Business
Africa’s local retail market promise
Many of the continent’s largest retailers are dialing back their expansion plans and looking to make smaller advances closer to home. In a year that saw many African retailers pushing ahead with plans to expand on the back of growing consumer demand, 2013 was tempered by tougher conditions for consumers in the continent’s biggest market, South Africa.
While the honeymoon is not yet over, a degree of reality has certainly appeared in the valuations of retailers listed on the Johannesburg Stock Exchange. As ever, there has been a wide degree of variation in the fortunes of some of the continent’s largest retailers.
The total turnover of retailers in the Top 500 companies – based on year-end 2012 results – was $55.9 billion, up 8.1% from $51.8 billion in the previous year.
This represents 7.6% of the total turnover of the Top 500 companies.

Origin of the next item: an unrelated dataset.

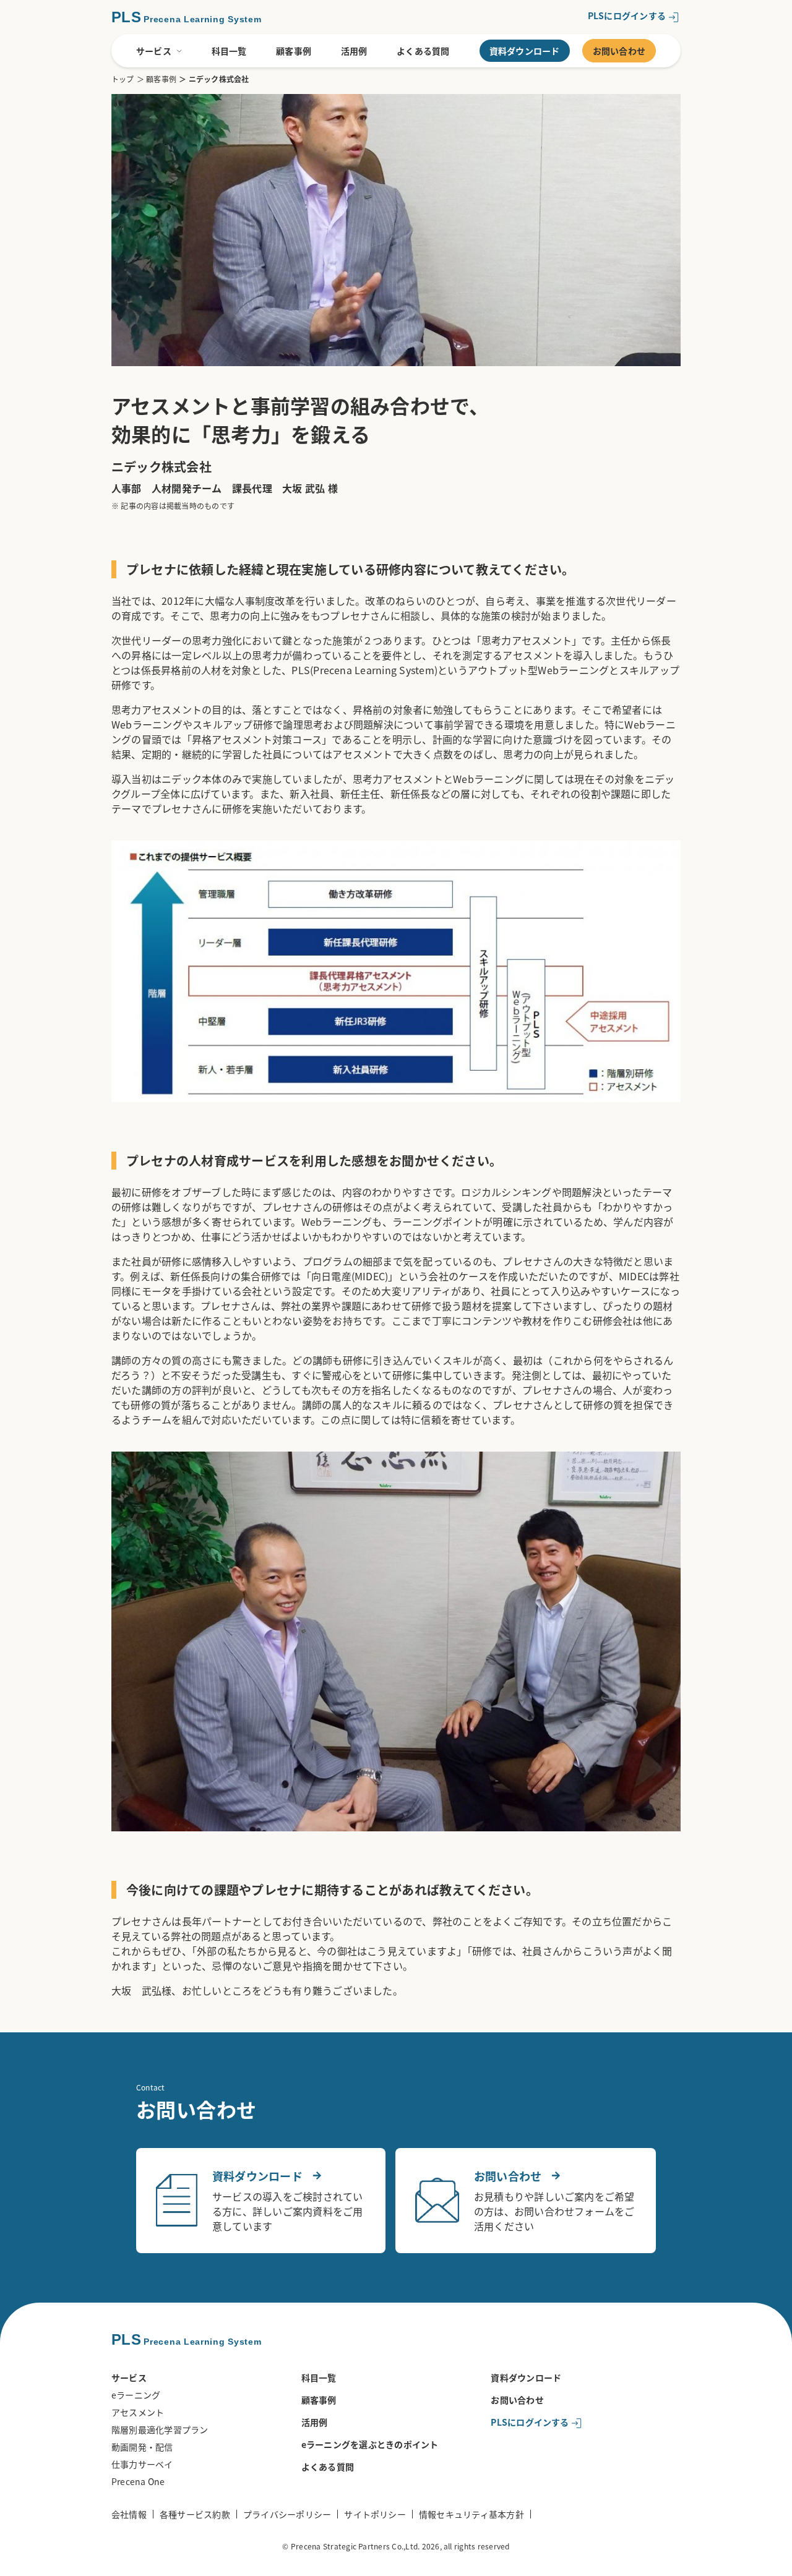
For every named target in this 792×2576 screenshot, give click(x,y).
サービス (153, 51)
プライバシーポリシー (287, 2514)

The large majority of Africa’s major retailers are headquartered in South Africa: 16 of the 27 retailers in the ranking are based in South Africa, representing 94% of turnover.
Outsider chances
For South Africa’s Pick n Pay (#13), managers are trying to regain the supermarket’s lustre as the family-controlled company fights to win back lost market share and improve its weak margins.
The company took the dramatic step of recruiting an outsider as CEO in February 2013 – it has traditionally appointed leaders from within its own ranks – in the form of Richard Brasher (see profile), who ran Tesco in the United Kingdom.